Come il C.I.O. previene l’ambush marketing: l’applicazione della Rule 40 che limita l’uso del nome e dell’immagine degli atleti alle Olimpiadi di Pyeongchang


Dal 9 al 25 febbraio prossimi, i migliori atleti del mondo nelle discipline sportive di neve e ghiaccio si daranno appuntamento nella contea di Pyeongchang, in Corea del Sud, per dare vita alla XXIII edizione dei Giochi Olimpici invernali.
Un evento planetario, forse il più importante dell’anno per quanto riguarda lo sport nella sua globalità.
Nell’epoca attuale, però, il fenomeno sportivo non rileva soltanto per le sue caratteristiche atletiche e agonistiche, ma anche dal punto di vista del marketing e della comunicazione.
Non è un mistero, infatti, che le Olimpiadi attirino gli interessi di imprese che, a fronte di una cospicua sponsorizzazione, intendano farsi conoscere da un pubblico su scala globale.

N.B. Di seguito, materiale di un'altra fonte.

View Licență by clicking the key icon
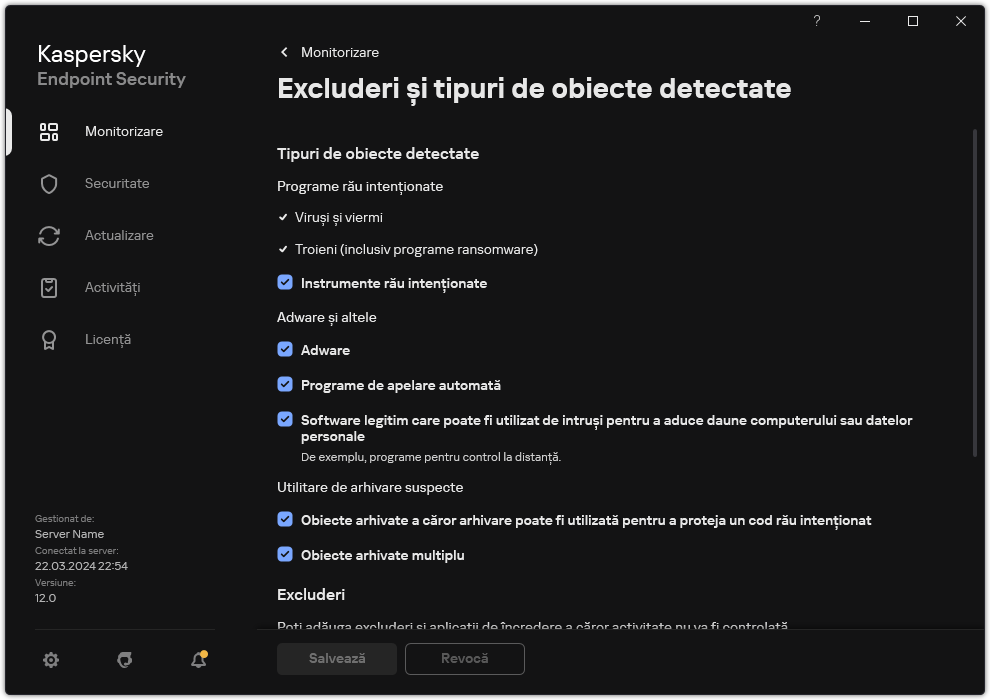The image size is (990, 700). click(48, 339)
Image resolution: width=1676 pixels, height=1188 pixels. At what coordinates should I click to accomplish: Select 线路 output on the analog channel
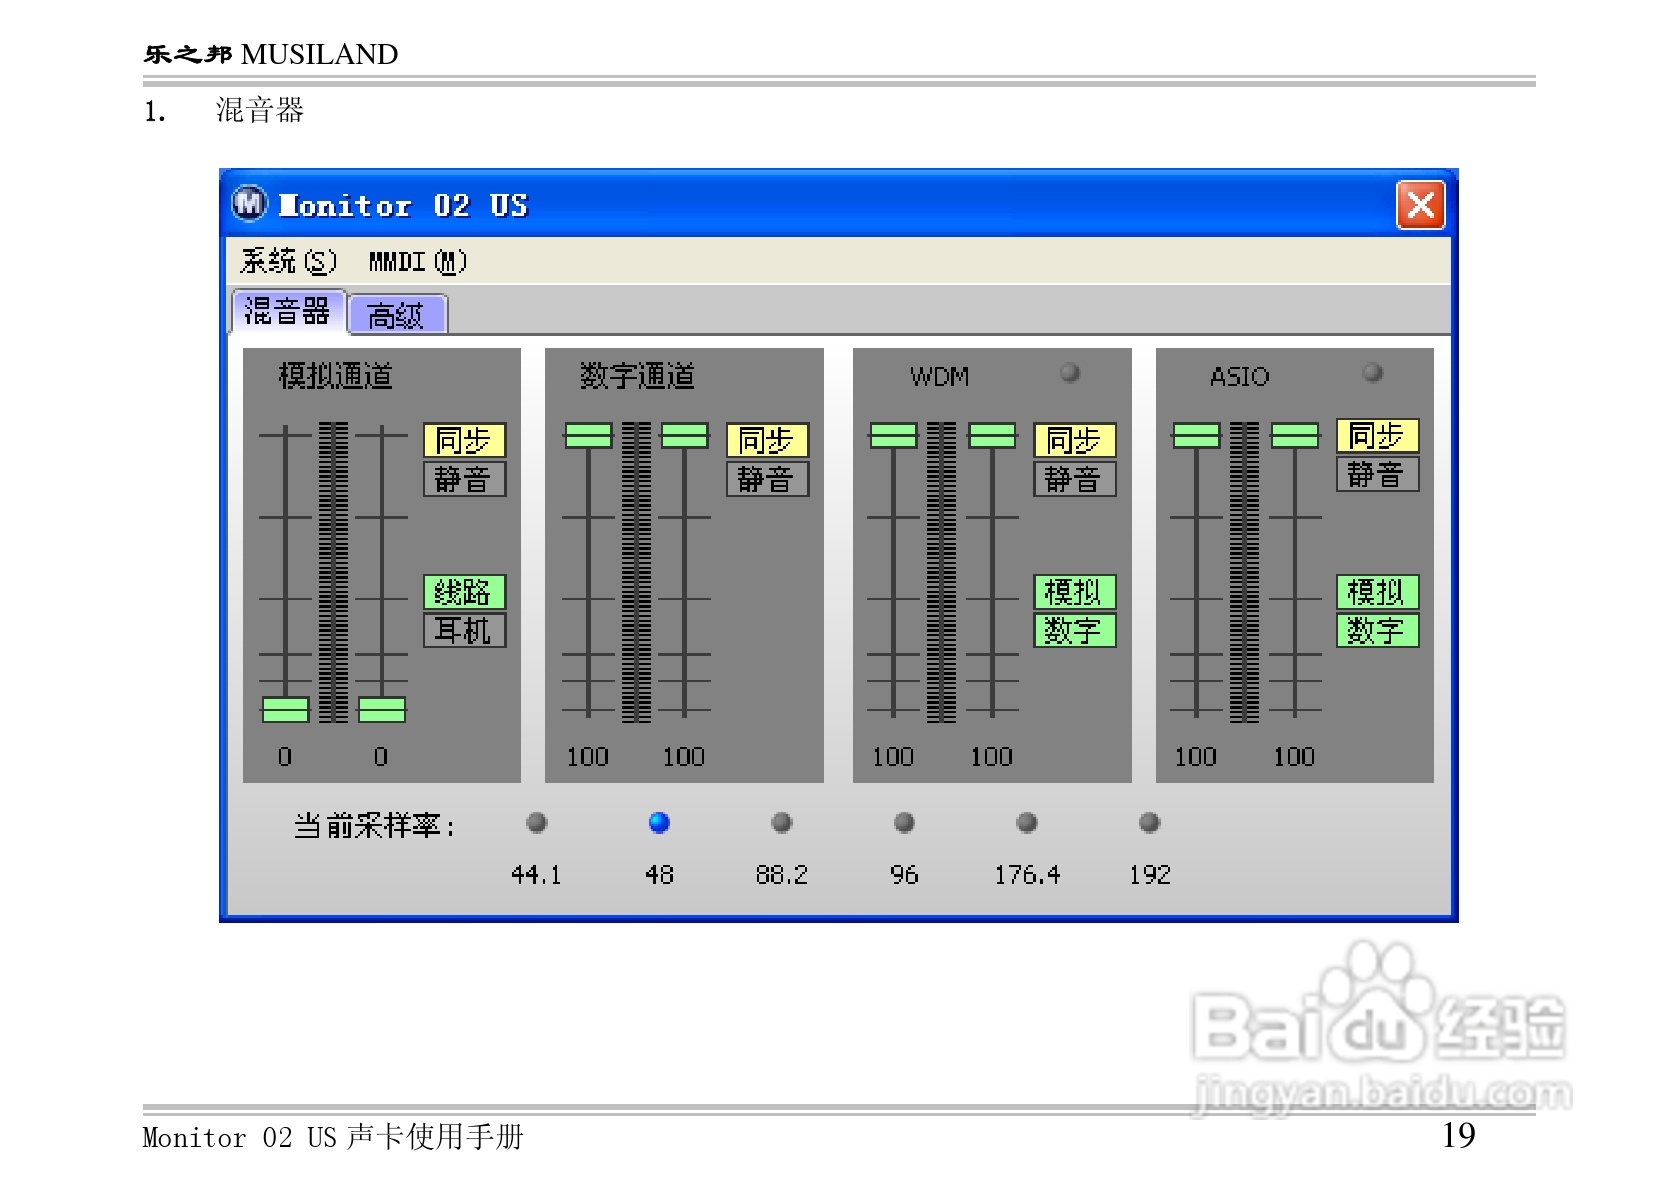click(464, 591)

A fronte di un simile investimento, le aziende coinvolte hanno preteso – e ottenuto – espresse tutele extracontrattuali, condensate nella lettera della Rule 40 che limita l’uso del nome e dell’immagine degli atleti durante i Giochi Olimpici, tanto sui principali organi di informazione (tv, radio, giornali, etc.), quanto sui social network.

La ratio giuridica della Rule 40 risiede nel fatto che spesso gli sponsor degli atleti sono diversi dai partner commerciali dell’evento sportivo. Di conseguenza, senza una chiara disciplina in tal senso, si rischierebbero sovrapposizioni di marchi diversi nella stessa manifestazione, tali per cui gli interessi dell’azienda detentrice del diritto a farsi pubblicità nel corso delle Olimpiadi verrebbero irrimediamente frustrati dalla compresenza di un’impresa concorrente.
Ed anzi, molto spesso, le stesse aziende avversarie degli sponsor ufficiali si prodigano per fare – abusivamente – la propria apparizione nel corso dell’evento, secondo un comportamento comunemente definito ambush marketing, che consiste in una sorta di agganciamento parassitario ad una determinata manifestazione di particolare notorietà e visibilità da parte di un soggetto commerciale che non è legato da alcun rapporto con l’organizzatore dell’evento e che, pertanto, non ha sostenuto alcun esborso per la sponsorizzazione dello stesso.

In virtù di ciò, secondo la Rule 40, nei 9 giorni precedenti la manifestazione – nel caso dei Giochi Olimpici invernali di Pyeongchang il periodo va dal 1° all’8 febbraio – le campagne di marketing e comunicazione incentrate sugli atleti possono essere organizzate soltanto dalle aziende accreditate. Tutte le altre dovranno passare attraverso un processo di approvazione, con tempistiche vincolanti e restrizioni sui termini che possono essere utilizzati.

Il testo originale della Rule 40 non possedeva, ovviamente, alcun riferimento ai social network: la regola è stata emendata in occasione dei Giochi Olimpici di Rio de Janeiro nel 2016, a partire dai quali non è stato possibile, per gli atleti e i loro sponsor, se non quelli ufficiali della manifestazione, creare post con hashtag come, per esempio, #Olympics o #GoForTheGold.
Il C.I.O., inoltre, ha pubblicato un elenco di parole vietate sui social, che includono termini come impegno, sfida, vittoria e medaglia. Stesso destino per le foto che ritraggano medaglie, loghi o mascotte olimpiche, pena la squalifica e, nei casi più gravi, l’annullamento delle medaglie conseguite.
L’argomento non è di poco conto, e si tratta senza dubbio di una soluzione estrema per un problema tanto complesso quanto difficile da tenere sotto controllo come la comunicazione nell’era della digitalizzazione.
In attesa di una normativa più chiara e rispettosa degli interessi in gioco – compresi quello degli alteti, in qualche caso impossibilitati anche al farsi le congratulazioni fra loro – le necessità di tutela degli investimenti degli sponsor ufficiali ha prevalso su tutte le altre.
Il prossimo passo, ad avviso di chi scrive, dovrà essere quello di un nuovo intervento, al fine di contenere il pericolo di un’extra-tutela delle esigenze degli Sponsor Olimpici e della corrispondente, indebita, compressione dell’esigenze dei cosiddetti Partner Non Olimpici.